>>>>

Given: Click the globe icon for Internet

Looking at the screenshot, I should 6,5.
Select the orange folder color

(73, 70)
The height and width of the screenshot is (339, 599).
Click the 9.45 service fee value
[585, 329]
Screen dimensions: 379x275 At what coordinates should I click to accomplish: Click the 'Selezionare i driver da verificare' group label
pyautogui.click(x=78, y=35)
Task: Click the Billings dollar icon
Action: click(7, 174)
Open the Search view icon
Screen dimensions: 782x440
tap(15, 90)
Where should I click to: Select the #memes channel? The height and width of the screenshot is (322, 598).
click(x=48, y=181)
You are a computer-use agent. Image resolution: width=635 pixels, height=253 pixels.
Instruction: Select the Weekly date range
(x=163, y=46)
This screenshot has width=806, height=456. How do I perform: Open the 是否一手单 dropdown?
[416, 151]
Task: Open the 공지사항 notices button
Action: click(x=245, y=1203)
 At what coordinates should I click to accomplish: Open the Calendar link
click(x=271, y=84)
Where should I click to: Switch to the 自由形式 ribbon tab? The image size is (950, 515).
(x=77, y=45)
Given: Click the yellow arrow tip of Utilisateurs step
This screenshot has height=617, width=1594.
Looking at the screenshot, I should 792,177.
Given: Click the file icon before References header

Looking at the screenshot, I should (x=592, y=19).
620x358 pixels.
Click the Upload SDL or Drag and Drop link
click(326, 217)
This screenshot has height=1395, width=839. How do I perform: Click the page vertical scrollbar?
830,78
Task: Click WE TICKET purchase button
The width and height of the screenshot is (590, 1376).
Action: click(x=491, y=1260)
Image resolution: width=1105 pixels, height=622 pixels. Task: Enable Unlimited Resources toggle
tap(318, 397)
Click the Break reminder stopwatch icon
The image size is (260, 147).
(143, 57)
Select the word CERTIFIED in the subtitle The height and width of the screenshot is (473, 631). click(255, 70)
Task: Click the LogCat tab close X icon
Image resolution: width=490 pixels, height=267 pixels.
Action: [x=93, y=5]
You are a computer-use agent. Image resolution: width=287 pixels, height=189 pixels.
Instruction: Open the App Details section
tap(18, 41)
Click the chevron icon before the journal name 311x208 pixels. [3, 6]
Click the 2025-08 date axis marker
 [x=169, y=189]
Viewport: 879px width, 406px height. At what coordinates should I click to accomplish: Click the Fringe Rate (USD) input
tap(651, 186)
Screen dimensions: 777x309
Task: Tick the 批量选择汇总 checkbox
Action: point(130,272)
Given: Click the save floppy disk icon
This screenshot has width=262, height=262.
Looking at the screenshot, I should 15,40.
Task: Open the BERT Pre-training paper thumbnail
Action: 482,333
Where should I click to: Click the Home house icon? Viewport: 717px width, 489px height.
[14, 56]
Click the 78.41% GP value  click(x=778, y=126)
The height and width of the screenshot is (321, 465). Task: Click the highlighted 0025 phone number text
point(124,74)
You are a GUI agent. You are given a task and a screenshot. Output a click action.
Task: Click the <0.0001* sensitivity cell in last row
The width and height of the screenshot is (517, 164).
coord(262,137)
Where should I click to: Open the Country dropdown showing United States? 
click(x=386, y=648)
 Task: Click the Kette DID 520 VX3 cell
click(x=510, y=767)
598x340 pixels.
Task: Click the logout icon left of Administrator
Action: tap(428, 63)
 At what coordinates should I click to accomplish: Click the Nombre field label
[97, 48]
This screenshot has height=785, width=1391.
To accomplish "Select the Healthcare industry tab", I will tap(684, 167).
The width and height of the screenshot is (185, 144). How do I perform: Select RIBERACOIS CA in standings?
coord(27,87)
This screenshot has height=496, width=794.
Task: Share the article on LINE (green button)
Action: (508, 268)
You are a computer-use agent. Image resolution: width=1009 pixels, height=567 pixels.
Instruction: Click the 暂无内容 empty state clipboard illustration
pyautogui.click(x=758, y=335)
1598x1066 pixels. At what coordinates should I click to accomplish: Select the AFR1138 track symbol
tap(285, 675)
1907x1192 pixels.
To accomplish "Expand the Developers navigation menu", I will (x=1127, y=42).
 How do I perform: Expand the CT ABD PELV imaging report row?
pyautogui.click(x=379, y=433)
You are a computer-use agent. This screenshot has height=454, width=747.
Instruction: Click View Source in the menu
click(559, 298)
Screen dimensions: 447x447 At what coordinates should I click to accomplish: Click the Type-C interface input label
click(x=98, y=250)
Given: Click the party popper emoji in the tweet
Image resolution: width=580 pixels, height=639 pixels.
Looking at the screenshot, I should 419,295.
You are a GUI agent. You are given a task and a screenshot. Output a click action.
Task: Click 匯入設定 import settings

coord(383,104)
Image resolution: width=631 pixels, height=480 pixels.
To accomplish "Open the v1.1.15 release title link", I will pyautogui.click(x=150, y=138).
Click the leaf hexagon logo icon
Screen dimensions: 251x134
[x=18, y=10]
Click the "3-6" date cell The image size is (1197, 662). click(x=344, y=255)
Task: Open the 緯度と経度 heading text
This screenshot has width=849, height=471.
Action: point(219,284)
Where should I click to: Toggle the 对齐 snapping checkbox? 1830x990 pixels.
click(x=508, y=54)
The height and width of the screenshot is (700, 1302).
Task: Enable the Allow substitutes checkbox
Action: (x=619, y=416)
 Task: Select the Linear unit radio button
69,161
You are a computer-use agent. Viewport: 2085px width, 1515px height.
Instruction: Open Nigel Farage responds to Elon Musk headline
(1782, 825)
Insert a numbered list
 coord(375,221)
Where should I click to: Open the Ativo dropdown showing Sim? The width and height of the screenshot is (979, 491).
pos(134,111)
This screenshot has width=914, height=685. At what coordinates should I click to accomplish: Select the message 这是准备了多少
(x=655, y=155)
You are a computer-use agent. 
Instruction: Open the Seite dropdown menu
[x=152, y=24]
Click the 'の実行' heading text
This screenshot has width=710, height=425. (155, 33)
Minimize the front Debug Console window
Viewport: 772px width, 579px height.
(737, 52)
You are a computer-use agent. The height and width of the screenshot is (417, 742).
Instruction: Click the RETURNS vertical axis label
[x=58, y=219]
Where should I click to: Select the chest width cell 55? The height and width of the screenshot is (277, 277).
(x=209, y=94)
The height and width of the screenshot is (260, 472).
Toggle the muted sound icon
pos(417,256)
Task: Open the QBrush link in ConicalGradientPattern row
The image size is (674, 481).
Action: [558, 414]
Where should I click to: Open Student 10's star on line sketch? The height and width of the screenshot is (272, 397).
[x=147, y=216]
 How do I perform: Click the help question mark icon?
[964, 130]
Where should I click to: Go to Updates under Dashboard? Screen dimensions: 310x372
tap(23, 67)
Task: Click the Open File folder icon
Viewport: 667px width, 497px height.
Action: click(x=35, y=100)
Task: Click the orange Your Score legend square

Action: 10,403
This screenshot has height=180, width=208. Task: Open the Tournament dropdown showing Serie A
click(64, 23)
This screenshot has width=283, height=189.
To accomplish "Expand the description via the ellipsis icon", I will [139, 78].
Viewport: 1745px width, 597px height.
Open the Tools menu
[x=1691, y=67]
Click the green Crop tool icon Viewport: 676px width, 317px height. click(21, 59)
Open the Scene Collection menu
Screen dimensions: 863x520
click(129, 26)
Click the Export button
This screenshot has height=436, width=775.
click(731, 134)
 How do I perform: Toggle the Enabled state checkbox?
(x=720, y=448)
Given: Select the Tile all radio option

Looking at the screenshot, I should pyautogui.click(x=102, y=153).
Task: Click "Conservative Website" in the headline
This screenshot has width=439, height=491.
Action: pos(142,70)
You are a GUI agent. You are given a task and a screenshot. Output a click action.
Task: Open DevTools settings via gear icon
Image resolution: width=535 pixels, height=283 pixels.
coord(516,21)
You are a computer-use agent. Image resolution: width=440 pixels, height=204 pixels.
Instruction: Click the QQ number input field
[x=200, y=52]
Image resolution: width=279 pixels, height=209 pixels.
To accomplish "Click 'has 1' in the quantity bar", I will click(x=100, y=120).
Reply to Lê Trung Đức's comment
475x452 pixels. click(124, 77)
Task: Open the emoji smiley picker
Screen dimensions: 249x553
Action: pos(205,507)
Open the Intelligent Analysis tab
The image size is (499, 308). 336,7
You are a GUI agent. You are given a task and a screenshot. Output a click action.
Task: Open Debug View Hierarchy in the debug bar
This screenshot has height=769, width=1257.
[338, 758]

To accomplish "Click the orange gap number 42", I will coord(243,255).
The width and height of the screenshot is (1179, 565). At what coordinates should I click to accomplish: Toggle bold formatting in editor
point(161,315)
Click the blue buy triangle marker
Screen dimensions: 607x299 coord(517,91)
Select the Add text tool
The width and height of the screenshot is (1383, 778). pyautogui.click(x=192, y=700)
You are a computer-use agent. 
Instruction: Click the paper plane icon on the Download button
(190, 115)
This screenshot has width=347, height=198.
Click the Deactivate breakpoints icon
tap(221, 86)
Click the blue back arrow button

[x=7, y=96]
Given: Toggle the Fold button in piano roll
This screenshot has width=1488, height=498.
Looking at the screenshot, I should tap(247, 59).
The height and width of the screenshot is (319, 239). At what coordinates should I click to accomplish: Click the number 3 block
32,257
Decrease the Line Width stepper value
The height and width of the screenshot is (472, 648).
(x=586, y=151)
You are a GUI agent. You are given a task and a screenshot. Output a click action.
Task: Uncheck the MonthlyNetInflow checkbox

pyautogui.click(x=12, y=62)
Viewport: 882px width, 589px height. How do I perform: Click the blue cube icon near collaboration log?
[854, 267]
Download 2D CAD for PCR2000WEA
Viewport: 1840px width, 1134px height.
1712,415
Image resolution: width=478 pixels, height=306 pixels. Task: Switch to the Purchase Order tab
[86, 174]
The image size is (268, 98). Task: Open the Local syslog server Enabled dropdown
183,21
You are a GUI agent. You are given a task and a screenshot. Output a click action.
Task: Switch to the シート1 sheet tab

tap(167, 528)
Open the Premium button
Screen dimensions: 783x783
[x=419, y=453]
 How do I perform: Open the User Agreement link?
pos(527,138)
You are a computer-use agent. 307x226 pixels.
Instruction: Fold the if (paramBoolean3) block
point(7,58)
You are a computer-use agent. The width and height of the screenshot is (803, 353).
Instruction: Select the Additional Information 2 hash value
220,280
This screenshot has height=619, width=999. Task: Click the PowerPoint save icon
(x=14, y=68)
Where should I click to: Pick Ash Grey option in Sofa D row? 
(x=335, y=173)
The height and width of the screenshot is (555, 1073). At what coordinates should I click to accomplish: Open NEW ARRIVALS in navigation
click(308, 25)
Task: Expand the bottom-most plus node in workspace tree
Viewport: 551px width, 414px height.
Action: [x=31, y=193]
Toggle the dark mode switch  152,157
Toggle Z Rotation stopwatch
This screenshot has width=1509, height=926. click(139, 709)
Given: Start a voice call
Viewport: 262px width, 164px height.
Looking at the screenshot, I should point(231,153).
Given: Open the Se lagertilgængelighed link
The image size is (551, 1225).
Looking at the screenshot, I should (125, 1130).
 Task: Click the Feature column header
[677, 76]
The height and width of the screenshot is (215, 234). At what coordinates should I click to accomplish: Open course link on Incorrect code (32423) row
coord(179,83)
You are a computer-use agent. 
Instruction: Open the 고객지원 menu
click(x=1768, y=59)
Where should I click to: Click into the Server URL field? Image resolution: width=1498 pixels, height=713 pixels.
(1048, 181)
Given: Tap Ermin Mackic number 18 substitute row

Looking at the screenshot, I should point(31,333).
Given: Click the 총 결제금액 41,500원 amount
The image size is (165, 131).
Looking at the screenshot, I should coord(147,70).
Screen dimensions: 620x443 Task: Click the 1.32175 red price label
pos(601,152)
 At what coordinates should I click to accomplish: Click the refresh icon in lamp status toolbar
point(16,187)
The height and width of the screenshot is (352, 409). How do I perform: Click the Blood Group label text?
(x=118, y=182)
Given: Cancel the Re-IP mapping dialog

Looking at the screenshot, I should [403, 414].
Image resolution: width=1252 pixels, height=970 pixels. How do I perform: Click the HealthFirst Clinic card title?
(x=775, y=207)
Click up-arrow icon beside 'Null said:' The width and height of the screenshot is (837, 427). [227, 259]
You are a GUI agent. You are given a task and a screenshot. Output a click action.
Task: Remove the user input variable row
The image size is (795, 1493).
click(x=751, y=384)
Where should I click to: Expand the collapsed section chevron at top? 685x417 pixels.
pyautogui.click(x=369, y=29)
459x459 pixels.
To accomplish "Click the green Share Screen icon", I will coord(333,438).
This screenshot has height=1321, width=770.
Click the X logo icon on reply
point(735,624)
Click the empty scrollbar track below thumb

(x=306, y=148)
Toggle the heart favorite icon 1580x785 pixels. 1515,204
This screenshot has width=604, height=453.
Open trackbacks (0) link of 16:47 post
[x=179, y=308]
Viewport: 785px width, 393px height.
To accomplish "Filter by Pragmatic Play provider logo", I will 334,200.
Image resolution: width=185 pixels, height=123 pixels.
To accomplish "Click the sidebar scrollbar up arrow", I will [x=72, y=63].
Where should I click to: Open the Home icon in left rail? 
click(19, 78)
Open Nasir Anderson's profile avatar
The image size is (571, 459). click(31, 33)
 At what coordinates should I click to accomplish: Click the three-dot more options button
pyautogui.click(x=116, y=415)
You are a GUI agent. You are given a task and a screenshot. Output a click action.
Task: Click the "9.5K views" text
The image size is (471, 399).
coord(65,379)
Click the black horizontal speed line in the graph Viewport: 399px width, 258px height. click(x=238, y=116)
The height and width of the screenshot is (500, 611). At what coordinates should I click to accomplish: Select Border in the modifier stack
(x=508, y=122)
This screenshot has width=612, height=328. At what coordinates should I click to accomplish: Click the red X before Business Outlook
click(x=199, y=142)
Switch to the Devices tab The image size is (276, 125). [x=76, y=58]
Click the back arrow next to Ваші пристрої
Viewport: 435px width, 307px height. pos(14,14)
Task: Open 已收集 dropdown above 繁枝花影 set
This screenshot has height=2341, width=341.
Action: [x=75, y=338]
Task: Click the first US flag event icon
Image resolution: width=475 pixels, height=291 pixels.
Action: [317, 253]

<<<<

SHORT TASK: Can you edit the entries from the start through the line containing "click(x=48, y=181)", swapping "service fee" for "shipping fee" and leaving the rest unchanged?

EXPECTED ANSWER:
Given: Click the globe icon for Internet

Looking at the screenshot, I should 6,5.
Select the orange folder color

(73, 70)
The height and width of the screenshot is (339, 599).
Click the 9.45 shipping fee value
[585, 329]
Screen dimensions: 379x275 At what coordinates should I click to accomplish: Click the 'Selezionare i driver da verificare' group label
pyautogui.click(x=78, y=35)
Task: Click the Billings dollar icon
Action: click(7, 174)
Open the Search view icon
Screen dimensions: 782x440
tap(15, 90)
Where should I click to: Select the #memes channel? The height and width of the screenshot is (322, 598).
click(x=48, y=181)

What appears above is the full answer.